ChronosLex: Time-aware Incremental Training for Temporal Generalization of Legal Classification Tasks
T. Y. S. S Santosh, Tuan-Quang Vuong, Matthias Grabmair
TL;DR
ChronosLex addresses temporal drift in legal multi-label text classification by introducing incremental fine-tuning over chronological data and evaluating robustness with both fixed and streaming time splits. The approach integrates continual learning and temporal-invariant strategies to balance past knowledge with new information, finding that continual learning generally enhances temporal generalization while temporal invariants often underperform. Across six datasets, streaming evaluation reveals consistent gains for continual methods, underscoring the importance of time-aware evaluation. The work advocates for broader adoption of streaming protocols and sets the stage for applying incremental training to other temporally sensitive legal tasks.
Abstract
This study investigates the challenges posed by the dynamic nature of legal multi-label text classification tasks, where legal concepts evolve over time.
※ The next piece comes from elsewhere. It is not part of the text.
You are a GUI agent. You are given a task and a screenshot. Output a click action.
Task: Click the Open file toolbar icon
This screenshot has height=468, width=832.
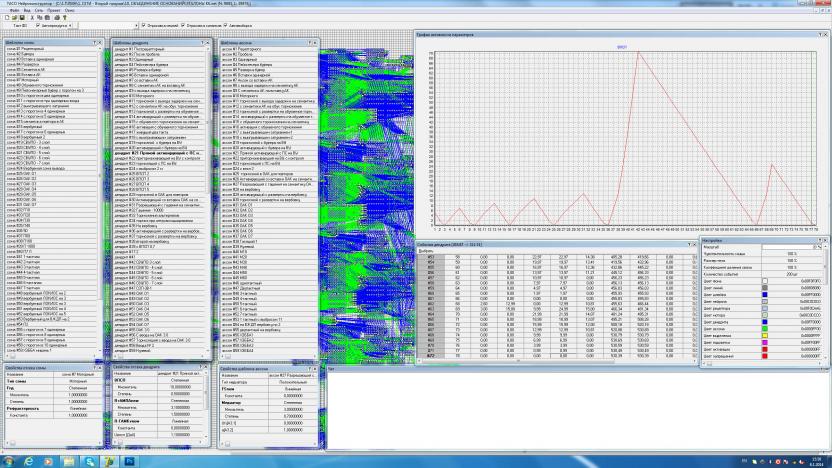click(12, 17)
Existing models often overlook the temporal dimension in their training process, leading to suboptimal performance of those models over time, as they treat training data as a single homogeneous block. To address this, we introduce ChronosLex, an incremental training paradigm that trains models on chronological splits, preserving the temporal order of the data. However, this incremental approach raises concerns about overfitting to recent data, prompting an assessment of mitigation strategies using continual learning and temporal invariant methods. Our experimental results over six legal multi-label text classification datasets reveal that continual learning methods prove effective in preventing overfitting thereby enhancing temporal generalizability, while temporal invariant methods struggle to capture these dynamics of temporal shifts.